Russia: a difficult bear to lure

The laziness of hackers is making them smarter. Technological advance is offering new techniques to malign actors and honeypots provide the opportunity to observe how hackers operate. In new types of attack the “dirty work” is carried out by the machine drastically cutting human involvement and time. What it is worrying is not only that automation is taking over but who the ultimate beneficiary of it is and about how the automation of crime could see it rise to a level as yet unheralded.

‘Honeypot’ was a term used in Cold War time espionage to define the technique of extracting information through seduction, more commonly known as the trap. In modern days the cyber world has expropriated the vocabulary to refer to the trap that business can employ to stop hackers. Like a bear is lured to the honey, similarly an attacker is lured to a fictitious entity or a specific section of the system to prevent damage and losses or study his moves.
Although times have changed and now a great portion of our lives has moved to the cyberspace, the ideological concept behind honeypot of “seducing” and attracting the target subject to obtain information has not. The technique is very straight forward, and businesses could look upon this as an added measure of protection: divert the hacker or the criminal element to look elsewhere while your real secrets remain unspoiled. However, criminal elements can also employ this method, turning it into a double-edged sword.
A recent study by Cybereason set up a fake network, a specifically designed honeypot, to observe hackers’ patterns of behavior. What emerged is that the human element has drastically decreased leaving more room to the automated agents. Attackers, in fact, utilized a bot to do their “dirty work”: conducting reconnaissance, identifying the vulnerabilities to exploit and access the server. Once the bot obtained access it was left to the human actor to select the preferred data to steal.

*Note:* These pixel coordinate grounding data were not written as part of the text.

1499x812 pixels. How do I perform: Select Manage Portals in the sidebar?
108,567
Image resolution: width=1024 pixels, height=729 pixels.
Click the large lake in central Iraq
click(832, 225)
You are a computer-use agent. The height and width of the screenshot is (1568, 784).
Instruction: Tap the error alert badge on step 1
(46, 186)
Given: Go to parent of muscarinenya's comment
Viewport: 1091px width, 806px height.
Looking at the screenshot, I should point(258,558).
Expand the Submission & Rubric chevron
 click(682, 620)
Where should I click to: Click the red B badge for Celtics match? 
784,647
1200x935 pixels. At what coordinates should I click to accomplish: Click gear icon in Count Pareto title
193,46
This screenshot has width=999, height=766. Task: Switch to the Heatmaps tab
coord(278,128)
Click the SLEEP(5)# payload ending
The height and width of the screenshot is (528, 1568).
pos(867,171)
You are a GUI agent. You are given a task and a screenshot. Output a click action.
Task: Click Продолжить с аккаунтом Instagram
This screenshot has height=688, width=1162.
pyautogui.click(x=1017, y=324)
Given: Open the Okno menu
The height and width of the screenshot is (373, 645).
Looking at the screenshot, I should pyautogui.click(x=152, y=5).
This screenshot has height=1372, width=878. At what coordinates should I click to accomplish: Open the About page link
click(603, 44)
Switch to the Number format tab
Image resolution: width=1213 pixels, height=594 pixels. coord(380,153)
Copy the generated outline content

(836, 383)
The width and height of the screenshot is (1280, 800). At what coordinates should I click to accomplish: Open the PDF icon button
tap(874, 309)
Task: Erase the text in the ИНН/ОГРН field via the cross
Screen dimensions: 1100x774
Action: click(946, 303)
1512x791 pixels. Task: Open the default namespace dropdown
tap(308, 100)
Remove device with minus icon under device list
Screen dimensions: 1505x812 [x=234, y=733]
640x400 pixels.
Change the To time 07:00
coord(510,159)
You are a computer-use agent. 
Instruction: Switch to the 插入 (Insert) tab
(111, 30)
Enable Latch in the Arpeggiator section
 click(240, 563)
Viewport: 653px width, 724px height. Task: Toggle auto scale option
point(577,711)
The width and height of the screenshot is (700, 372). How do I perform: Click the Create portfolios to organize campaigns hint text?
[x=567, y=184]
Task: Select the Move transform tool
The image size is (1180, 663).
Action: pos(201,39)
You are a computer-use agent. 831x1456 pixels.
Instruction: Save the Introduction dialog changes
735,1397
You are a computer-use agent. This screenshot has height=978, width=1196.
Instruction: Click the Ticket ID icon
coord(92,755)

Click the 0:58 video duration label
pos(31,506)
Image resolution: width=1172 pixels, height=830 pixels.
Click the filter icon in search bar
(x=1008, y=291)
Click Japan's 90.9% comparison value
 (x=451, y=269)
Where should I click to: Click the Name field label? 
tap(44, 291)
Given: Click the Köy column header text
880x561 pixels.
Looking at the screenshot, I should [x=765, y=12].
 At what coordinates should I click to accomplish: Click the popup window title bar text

The experiment shed a new light and reveal how much nowadays society relies on automation and machines and how these can be useful and deleterious at the same time. Hackers find the best way to take advantage of what the current technology offers. Employing bots to conduct early reconnaissance and exploitation is becoming more and more popular as it saves time and efforts to the attacker and can conduct in few seconds what to a human would have taken minutes or possibly hours.
Malicious attackers will have the leverage unless businesses as well as private individuals take suitable and appropriate precautions. Given the feasibility of hacking, the game is changing, and attacks will increase in complexity and sophistication along with serious damages. It also raises the spectre of IT staff getting distracted by focusing on ‘the wrong threat’. Are we prepared for an environment of chasing down the obvious threat while letting another slip by unnoticed?
In the global scene Russia is the actor to watch out for. According to the experiment mentioned above, the IP addresses of the hackers that fell in the trap were mainly originating from Russia. Russia’s cyber capabilities are a stated fact, widely recognized and feared, representing the biggest threat to the UK at the moment.
Russia has been incriminated for having interfered in the US election – and potentially various others – using trolls and botnets that created fake twitter accounts directing and influencing opinions of the voting majority. Again, after the Salisbury poisoning there has been a 4,000% increase in the disinformation tactic employed by Russia, and automated bots are the means behind it. But as damaging as these can be to political relationships and global security, they may themselves be the distraction. It is suspected that beneath all its ‘fake news’ rhetoric Russia is looking to link together a gigantic botnet that could potentially cause serious damage to UK infrastructure and amenities.
Routers are the key. Routers are prime targets for automated attacks. It is believed that Russia will go after routers, they are an easy way to get access to the entire network and steal the wanted information or even remain dormant conducting background espionage, without the hacked entity noticing. Having control of the router allows spaces for imagination; the router is the node from which everything can be controlled, such as data or traffic as well as a DDoS attack launched.
Nobody is too unimportant to be a target and the threat itself may not even be where you think. Our attitude to cyber-security needs another paradigm shift.